In Gregory Scott Katsoulis's All Rights Reserved, we get all the traditional trappings of a first-rate YA dystopia: grotesque wealth disparity leading to a modern caste system, draconian surveillance to effect social control in an inherently unstable state, ad-driven ubiquitous entertainment as the only distraction from environmental collapse -- but with an important difference.


In Katsoulis's world, the super-rich have legitimized their wealth and power — and the indentured slavery of nearly everyone else — by claiming ownership over every expressive word that can be spoken and gesture that can be made.

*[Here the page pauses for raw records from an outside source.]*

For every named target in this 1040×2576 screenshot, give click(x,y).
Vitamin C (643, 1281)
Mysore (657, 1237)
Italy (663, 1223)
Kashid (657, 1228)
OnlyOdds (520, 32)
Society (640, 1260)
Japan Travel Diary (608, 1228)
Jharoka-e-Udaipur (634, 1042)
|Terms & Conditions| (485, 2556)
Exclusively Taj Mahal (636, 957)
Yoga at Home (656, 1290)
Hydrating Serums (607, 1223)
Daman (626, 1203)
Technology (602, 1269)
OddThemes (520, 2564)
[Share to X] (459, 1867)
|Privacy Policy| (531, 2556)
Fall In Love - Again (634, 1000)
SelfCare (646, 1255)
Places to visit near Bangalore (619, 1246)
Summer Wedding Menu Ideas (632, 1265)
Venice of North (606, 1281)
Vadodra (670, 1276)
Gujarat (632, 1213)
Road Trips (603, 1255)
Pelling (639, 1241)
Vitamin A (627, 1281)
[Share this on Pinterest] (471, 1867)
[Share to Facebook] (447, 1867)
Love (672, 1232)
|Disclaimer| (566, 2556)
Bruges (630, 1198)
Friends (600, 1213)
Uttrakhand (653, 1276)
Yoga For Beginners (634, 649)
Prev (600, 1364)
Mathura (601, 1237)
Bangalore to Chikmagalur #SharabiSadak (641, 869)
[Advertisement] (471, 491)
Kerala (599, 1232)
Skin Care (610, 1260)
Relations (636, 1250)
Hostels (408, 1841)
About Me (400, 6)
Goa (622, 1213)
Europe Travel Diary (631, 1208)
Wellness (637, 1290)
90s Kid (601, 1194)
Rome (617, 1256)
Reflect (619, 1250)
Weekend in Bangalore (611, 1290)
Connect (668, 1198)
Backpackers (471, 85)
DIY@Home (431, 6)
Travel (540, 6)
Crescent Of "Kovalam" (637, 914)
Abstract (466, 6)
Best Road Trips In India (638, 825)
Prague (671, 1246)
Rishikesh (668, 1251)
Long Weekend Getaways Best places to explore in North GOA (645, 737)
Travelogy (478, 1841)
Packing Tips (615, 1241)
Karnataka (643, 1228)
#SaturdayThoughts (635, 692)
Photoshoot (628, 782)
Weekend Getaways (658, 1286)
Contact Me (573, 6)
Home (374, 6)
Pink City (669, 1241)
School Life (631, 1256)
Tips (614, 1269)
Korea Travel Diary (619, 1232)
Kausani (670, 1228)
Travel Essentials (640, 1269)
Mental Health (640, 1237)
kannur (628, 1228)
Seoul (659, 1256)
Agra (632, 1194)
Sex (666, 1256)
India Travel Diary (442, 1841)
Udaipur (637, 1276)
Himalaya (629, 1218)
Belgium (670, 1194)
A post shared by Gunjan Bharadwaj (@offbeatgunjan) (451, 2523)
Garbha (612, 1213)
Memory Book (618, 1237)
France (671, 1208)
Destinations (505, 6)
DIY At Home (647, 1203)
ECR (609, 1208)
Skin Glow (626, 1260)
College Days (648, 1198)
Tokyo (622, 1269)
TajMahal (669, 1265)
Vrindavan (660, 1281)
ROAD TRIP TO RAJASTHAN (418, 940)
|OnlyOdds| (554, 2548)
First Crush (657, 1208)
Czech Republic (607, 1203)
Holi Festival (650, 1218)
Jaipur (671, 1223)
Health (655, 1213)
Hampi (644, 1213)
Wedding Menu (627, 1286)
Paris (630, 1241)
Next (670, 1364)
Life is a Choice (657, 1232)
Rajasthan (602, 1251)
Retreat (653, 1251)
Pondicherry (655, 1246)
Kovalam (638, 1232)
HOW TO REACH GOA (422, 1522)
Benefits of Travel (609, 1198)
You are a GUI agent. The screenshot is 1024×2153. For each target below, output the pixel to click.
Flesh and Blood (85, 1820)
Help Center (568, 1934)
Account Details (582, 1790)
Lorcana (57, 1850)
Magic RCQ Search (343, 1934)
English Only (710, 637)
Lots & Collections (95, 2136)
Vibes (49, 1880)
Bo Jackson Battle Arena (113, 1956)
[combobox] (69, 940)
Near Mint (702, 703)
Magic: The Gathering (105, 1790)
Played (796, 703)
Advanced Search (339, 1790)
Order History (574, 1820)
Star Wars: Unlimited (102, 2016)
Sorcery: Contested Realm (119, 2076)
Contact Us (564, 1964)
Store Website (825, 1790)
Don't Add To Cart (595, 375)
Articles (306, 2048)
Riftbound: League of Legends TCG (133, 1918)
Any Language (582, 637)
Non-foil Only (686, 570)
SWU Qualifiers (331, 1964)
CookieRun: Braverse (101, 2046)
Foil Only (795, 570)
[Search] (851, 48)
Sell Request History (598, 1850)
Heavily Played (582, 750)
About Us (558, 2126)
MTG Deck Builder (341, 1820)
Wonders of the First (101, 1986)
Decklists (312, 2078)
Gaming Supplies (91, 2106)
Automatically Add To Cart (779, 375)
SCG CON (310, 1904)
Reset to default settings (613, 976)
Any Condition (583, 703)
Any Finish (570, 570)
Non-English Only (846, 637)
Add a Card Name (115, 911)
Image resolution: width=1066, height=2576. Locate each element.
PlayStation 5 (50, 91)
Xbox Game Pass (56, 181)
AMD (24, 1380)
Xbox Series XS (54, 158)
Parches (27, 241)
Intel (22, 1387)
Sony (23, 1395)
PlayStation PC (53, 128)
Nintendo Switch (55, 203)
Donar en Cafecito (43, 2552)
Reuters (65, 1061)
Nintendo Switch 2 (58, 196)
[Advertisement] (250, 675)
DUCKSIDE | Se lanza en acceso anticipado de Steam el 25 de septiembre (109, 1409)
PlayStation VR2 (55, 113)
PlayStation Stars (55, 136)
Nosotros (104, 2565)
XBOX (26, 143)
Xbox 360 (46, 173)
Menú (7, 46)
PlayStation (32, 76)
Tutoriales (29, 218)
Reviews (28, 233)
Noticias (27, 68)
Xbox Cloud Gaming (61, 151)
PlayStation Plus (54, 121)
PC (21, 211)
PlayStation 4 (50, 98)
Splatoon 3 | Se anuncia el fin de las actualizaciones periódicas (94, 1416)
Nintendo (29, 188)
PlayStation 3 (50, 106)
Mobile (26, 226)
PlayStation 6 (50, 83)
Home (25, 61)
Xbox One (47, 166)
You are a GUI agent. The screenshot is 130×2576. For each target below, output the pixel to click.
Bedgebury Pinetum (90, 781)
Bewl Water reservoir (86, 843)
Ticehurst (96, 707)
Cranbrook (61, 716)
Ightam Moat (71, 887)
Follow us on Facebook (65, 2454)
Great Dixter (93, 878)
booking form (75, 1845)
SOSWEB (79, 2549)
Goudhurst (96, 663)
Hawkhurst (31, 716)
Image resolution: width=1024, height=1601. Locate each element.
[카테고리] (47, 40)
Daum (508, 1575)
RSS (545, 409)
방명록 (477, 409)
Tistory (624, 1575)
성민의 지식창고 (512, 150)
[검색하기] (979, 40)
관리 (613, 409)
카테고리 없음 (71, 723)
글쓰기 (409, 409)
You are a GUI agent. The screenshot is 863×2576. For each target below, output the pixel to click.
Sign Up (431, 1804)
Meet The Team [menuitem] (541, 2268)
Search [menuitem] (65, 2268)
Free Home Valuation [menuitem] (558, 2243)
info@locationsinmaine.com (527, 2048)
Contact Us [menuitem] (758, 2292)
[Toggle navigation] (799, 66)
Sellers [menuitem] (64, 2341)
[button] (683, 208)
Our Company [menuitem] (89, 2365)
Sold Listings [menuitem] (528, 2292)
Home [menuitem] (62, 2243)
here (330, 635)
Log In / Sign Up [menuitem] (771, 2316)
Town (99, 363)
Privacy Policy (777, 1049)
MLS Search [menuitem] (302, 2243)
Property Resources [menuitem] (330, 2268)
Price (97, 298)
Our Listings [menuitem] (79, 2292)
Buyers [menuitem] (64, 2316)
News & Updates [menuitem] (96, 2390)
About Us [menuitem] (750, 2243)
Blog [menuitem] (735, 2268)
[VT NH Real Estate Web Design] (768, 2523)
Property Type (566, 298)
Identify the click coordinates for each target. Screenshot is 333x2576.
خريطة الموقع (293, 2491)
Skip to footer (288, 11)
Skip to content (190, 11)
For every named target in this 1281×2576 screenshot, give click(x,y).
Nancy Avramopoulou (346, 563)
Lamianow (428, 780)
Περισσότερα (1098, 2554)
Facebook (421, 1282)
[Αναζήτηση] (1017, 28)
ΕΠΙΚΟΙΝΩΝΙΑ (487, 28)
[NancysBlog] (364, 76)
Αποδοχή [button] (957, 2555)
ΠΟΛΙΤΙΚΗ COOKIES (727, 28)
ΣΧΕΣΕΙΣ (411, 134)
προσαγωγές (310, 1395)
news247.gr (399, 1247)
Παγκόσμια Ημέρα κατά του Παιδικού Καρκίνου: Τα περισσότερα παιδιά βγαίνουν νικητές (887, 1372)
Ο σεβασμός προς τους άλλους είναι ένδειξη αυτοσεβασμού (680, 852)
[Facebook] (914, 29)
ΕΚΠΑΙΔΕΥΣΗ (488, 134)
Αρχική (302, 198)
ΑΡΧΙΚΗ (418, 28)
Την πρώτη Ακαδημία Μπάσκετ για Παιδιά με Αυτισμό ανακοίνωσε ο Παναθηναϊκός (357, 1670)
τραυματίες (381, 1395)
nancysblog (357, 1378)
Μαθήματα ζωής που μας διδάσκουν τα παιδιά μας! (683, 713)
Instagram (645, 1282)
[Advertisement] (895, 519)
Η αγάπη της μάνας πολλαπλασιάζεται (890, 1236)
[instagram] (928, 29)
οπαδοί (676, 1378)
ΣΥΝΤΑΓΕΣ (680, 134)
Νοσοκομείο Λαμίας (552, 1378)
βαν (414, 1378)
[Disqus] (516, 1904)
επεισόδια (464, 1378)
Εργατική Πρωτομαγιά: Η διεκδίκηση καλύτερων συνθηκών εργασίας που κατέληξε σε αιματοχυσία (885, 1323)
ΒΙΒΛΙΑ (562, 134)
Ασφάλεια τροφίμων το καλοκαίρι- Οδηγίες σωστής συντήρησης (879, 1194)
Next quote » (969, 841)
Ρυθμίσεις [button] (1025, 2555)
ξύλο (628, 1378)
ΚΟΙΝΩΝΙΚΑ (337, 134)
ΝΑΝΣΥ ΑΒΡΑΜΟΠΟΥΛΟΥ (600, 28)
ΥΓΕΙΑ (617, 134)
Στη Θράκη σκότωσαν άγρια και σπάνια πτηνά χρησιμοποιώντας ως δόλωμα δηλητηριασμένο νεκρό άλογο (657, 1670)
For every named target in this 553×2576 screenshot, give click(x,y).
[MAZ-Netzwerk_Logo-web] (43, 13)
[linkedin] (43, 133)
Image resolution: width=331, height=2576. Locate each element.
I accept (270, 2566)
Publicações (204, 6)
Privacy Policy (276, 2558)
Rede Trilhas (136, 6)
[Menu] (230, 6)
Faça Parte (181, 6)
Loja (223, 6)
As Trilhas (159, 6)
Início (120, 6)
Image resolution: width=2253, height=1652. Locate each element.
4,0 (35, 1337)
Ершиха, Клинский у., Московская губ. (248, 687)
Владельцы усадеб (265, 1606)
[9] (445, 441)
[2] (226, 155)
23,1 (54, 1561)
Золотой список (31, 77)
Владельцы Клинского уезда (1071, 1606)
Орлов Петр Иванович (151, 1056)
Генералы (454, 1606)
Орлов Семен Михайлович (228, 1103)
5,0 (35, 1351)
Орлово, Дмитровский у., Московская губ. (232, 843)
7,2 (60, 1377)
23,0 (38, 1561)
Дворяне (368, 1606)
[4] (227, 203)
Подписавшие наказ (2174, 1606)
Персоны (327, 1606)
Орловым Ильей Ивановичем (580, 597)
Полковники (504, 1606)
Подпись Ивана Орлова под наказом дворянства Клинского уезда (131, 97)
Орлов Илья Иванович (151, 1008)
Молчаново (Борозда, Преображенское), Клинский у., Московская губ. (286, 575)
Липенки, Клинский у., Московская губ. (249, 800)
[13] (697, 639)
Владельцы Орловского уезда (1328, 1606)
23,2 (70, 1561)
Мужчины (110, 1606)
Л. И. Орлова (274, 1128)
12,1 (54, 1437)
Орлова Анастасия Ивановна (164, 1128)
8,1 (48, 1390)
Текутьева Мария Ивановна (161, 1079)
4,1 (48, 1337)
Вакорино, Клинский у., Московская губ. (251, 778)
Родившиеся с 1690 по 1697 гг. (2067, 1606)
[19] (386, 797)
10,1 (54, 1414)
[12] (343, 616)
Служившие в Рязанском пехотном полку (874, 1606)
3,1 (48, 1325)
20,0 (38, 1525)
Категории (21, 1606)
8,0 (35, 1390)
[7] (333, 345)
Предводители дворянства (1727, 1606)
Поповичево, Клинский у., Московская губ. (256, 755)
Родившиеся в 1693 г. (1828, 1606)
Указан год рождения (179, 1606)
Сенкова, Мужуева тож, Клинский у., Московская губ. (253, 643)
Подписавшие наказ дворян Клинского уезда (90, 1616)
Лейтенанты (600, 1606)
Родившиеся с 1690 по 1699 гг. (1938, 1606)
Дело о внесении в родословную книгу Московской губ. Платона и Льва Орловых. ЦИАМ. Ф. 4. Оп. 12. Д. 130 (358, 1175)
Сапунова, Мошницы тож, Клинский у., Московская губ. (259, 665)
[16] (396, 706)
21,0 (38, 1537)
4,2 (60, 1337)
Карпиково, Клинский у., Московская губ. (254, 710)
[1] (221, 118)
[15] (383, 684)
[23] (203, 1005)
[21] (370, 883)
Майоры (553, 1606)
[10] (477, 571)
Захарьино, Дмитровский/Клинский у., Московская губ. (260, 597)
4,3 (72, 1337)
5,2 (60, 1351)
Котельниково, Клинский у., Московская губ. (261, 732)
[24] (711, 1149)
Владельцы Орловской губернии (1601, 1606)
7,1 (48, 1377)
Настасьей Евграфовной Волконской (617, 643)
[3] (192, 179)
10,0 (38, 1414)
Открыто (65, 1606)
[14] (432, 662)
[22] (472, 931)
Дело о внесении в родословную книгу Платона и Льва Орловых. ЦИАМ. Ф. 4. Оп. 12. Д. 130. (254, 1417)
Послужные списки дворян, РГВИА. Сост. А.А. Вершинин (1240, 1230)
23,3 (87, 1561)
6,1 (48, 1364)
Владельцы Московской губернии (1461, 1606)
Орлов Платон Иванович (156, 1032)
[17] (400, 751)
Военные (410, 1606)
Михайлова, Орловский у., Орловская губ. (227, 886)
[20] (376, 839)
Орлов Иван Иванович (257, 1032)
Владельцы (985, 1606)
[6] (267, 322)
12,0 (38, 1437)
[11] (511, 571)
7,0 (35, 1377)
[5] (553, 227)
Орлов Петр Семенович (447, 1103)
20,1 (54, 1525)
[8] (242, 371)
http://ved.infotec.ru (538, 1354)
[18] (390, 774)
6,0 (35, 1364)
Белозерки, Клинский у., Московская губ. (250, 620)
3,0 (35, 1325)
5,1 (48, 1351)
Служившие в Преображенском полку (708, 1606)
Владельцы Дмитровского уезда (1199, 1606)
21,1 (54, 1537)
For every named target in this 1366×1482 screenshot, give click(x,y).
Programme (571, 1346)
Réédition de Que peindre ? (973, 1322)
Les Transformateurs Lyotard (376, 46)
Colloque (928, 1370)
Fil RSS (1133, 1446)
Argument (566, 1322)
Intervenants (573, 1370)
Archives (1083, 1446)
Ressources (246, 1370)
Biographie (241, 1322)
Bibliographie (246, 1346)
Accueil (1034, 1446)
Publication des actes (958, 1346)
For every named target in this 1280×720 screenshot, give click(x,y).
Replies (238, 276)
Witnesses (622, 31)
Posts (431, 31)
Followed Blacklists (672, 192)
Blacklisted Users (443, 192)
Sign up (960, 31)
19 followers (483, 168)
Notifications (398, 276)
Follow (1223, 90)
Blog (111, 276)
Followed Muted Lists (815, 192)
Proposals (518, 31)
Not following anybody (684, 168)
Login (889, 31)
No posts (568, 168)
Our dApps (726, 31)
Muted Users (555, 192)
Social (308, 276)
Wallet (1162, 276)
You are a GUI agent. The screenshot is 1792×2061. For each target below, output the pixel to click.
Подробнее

From the age of 15, every citizen must wear an arm-cuff (which can't be removed) that monitors all speech and gestures, from your own name to a kiss or a hug — and bills you according to a floating market for all forms of expression, complete with surge pricing.


It's the ultimate form of rentier capitalism, where the "economy" is treated as a good unto itself, and where helping the wealthy get wealthier is a civic duty. "Entrepreneurs" grab trademarks on any new combination of words they speculate might become valuable, while punishing poor people who try to save pennies on their speech by mining the words market for homonyms and slang terms they can substitute for premium speech.


Speth is about to turn 15 and get her cuff; all she needs to do is be Branded at her Last Day ceremony (a kind of Bat Mitzvah for entry into the world of exterminist rentier capitalism), where she will read a speech endorsing the products of the sponsors who have agreed to underwrite her existence in exchange for frequent buzz-marketing. She's being escorted to the park where her Last Day party will be held by her stern guardian, a court-appointed overseer who took over from Speth's parents when they were indentured to pay for a newly discovered illegal music download committed by a distant ancestor. Now her parents labor in the fields of Carolina, hand-pollinating food crops in place of the bees, who have all died out.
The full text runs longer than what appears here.